Text extract:

What’s happening? When you coordinate movement of the eyes, head and neck together, the vestibular system sends signals to the cervical and thoracic extensors and can change the tone of those muscles. (It’s taking advantage of something called the vestibulocollic reflex.)  

Thoracic extension (backwards bending of the upper spine) is a crucial and often overlooked piece of improving flexibility for bridges, and it’s a movement that many gymnasts lack.

The Next Step in Brain-based Flexibility Drills for Gymnastics

Seal in the new range of motion by doing something active. 

4-Way Isometrics

This is different from the kind of drill usually called ‘active flexibility,’ which often use momentum vs focusing on precision and control. 

  1. Do the drill with shoulders at FULL RANGE OF MOTION - the gymnast lying down should bring their arms back as far as possible, *then* start the isometrics.

  2. Instructions from the coach or gymnast providing resistance: “Don’t let me move you.” OR “Try to move me.”⁣

  3. ⁣Keep the level of effort around 3/10 

  4. ⁣5 seconds in each position⁣

  5. 2 sets during flex or rotation warm-up; 1 if you’re doing it as a return station⁣

What’s Happening? This shoulder flexibility drill helps seal in changes, and can also increase range of motion. Why? The brain will limit range of motion when it doesn’t trust that the gymnast has control - can she get into that position AND out safely? 

The multi-plane activation improves the brain’s contractile ‘map’ of the shoulder in this position, usually the weakest and most vulnerable position. By contracting muscles in multiple directions this drill helps demonstrate to the brain that she does have control. Drills that rely on momentum or someone passively holding the range for you aren’t enough. I would do spend much more time on multi-planar isometrics and much less on momentum-based flexibility drills.

Data section:
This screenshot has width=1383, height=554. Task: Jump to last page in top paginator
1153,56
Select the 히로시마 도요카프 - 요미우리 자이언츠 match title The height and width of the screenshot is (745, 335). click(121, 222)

Problem statement:
Answer from the gymnastics flexibility text:
(a) What does thoracic extension mean?
(b) What level of effort should be kept during the 4-Way Isometrics?
(c) How many sets are done when the drill is used as a return station?
The lines play no part in what is asked here.

Problem solution:
(a) Backwards bending of the upper spine.
(b) Around 3/10.
(c) One set.